TEXT EXCERPT
* START *

Berlin Buzzwords, ‘Germany’s most exciting conference on storing, processing and searching large amounts of digital data’, is back for a sixth year! The conference will take place on May 31st to June 3rd, and this year it will be held at Postbahnhof. It will feature a range of presentations on large scale computing projects, ranging from beginner-friendly talks to in-depth technical presentations about various technologies.
Here is our pick of the Buzzword’s talks this year:
Teaming up heterogeneous sports data – Building a 360º view of the FIFA World Cup
Jochen works as Principal Technologist at MarkLogic GmbH. His main areas of interest have been Software Architecture, Software Development as well as Data Modeling and Data Processing with NoSQL technologies. Jochen helps organizations to create ideas, concepts and to implement solutions and applications based on heterogeneous and disparate data. In his free time he enjoys his family, sports and music.

* END *

Screenshot and document pointing data:
* START *

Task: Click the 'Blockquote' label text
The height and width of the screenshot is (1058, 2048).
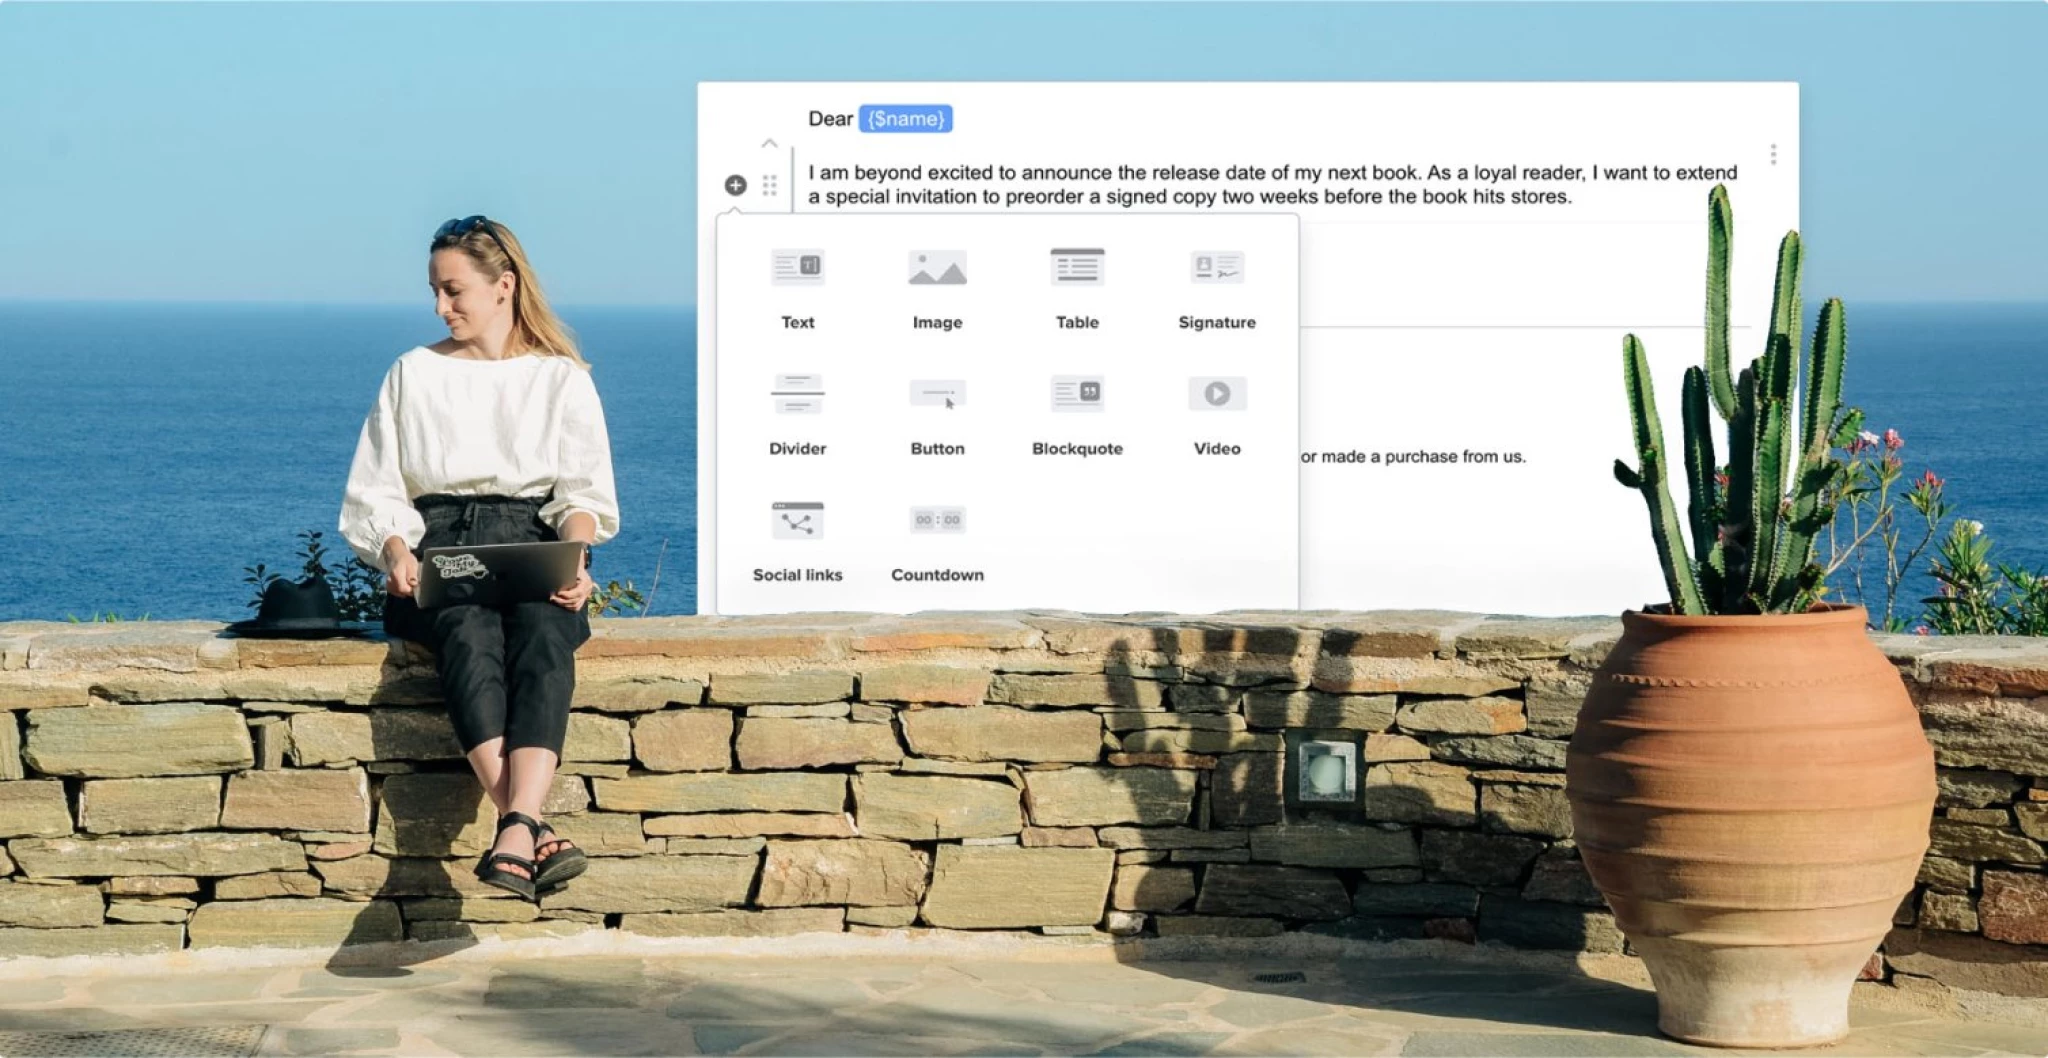Action: click(1077, 449)
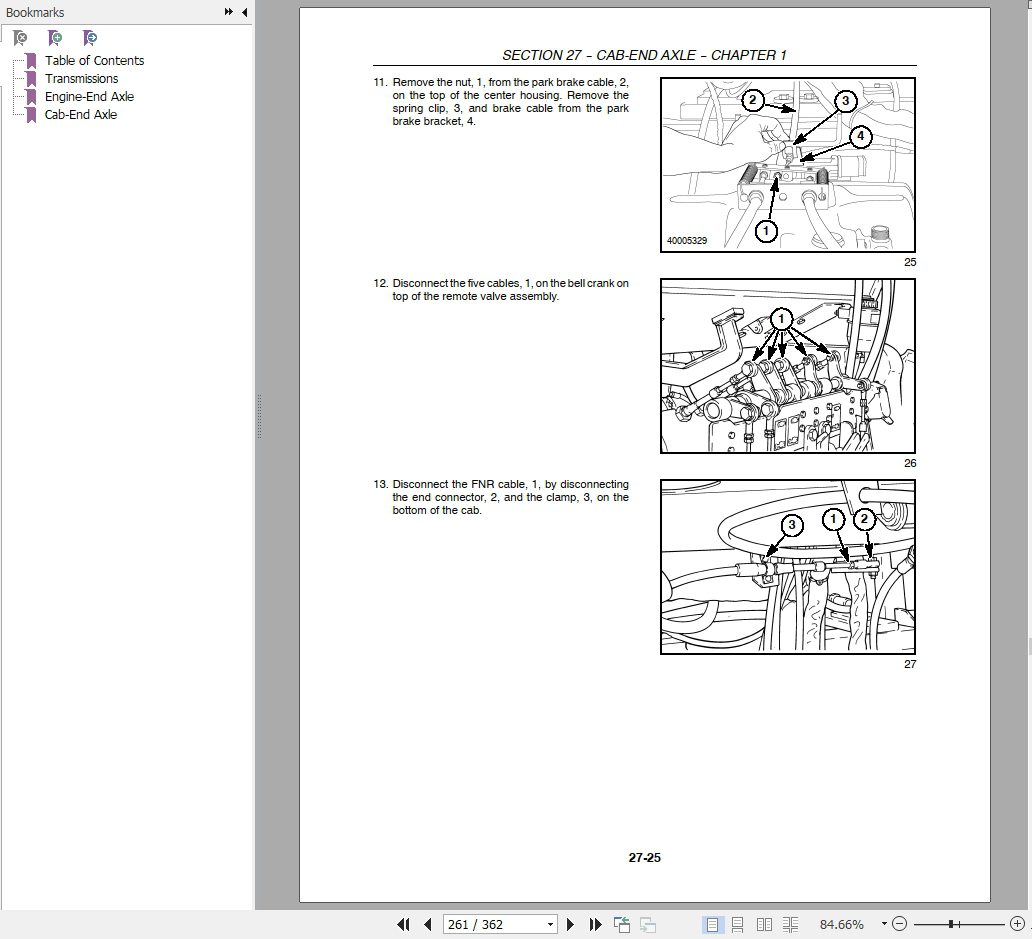The image size is (1032, 939).
Task: Open the zoom percentage dropdown
Action: 882,924
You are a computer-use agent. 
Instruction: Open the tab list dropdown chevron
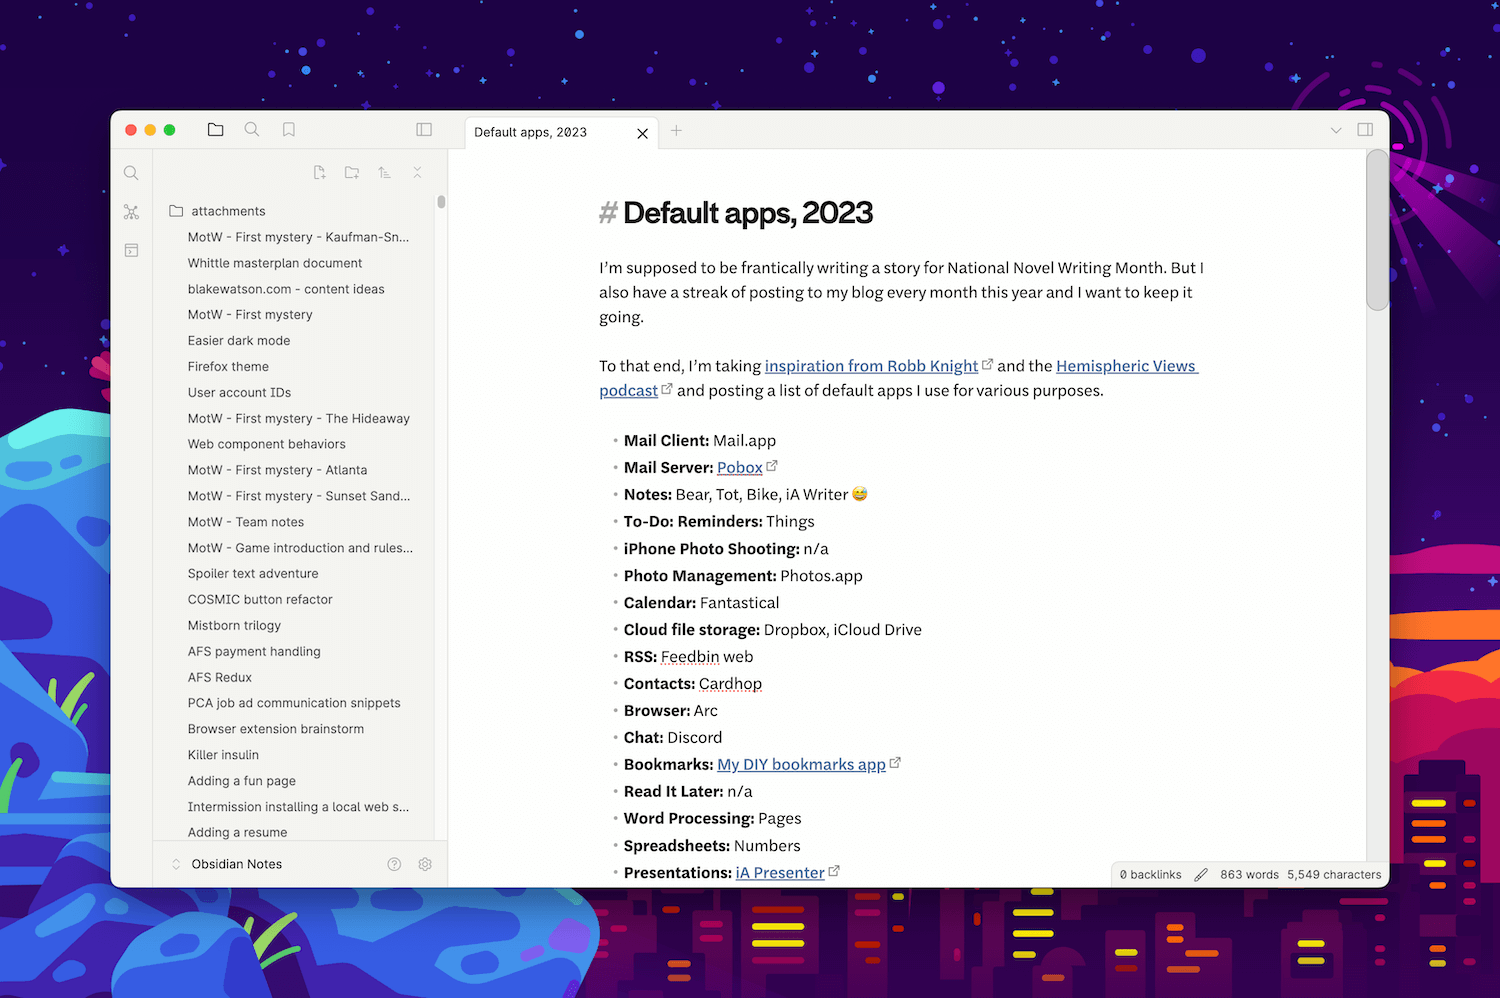pyautogui.click(x=1336, y=130)
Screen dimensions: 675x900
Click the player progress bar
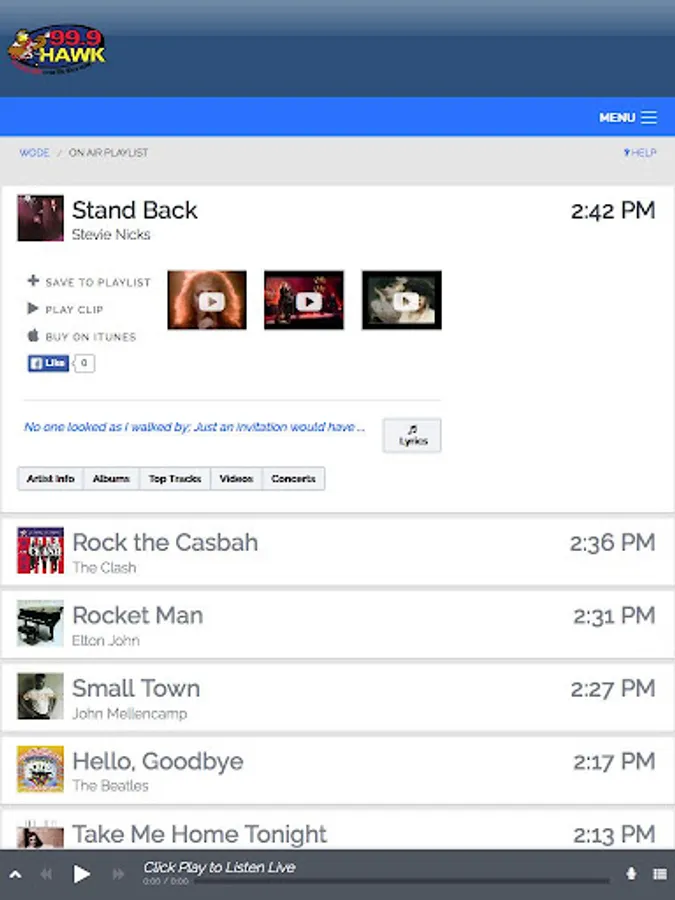tap(402, 881)
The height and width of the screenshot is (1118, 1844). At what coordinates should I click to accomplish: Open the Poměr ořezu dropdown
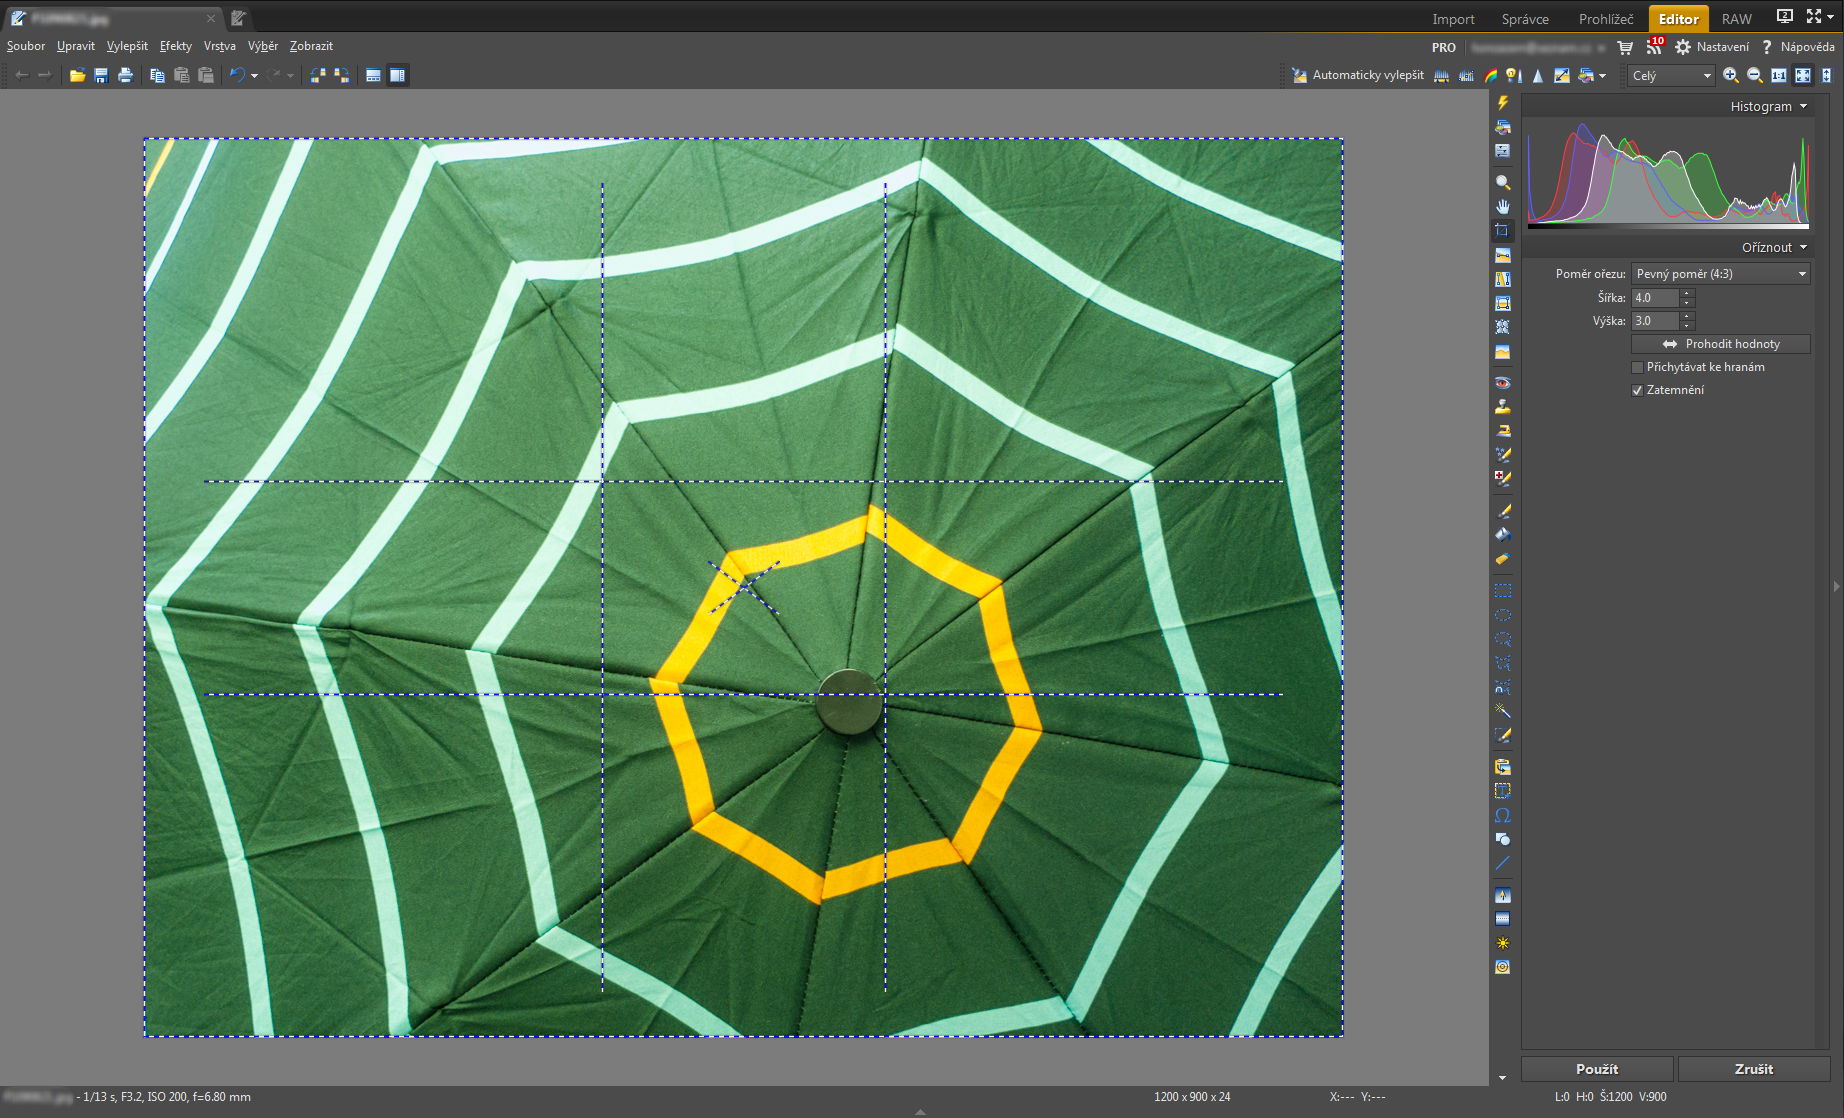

* END *

YOUR TASKS
[A] In the Berlin Buzzwords announcement, which venue will host the conference this year?
[B] Carry on the Berlin Buzzwords announcement from the point where it stops.

RESPONSES TO THE TASKS
[A] Postbahnhof

[B]
Hive on Spark
Szehon Ho is a software engineer in Cloudera and an Apache Hive PMC member, based in Palo Alto. Prior to this, he was a principal software engineer in Informatica, gaining experience in enterprise software development and the field of data integration. He holds a BS in EECS from UC Berkeley.
Compression in Lucene
Ryan Ernst is an Apache Lucene/Solr committer and PMC member. He is an Elasticsearch developer and enjoys working on anything with bits. Prior to Elasticsearch, he worked on Amazon’s Product Search and AWS CloudSearch.
Recommendation at Scale
Simon Dollé joined Criteo in early 2015 as a Senior Software Engineer. He is working on the recommendation system that chooses which products to display on the ad banners. Previously he was Technical Lead at LTU Technologies, developing a large scale image fingerprinting system. He also worked at Botify where he designed data-mining algorithms to identify patterns in website structures. He holds M.Sc. in Computer Science from the Ecole Centrale Paris(France) and a M.Sc with a major in intelligent systems from Technische Universität Dresden (Germany).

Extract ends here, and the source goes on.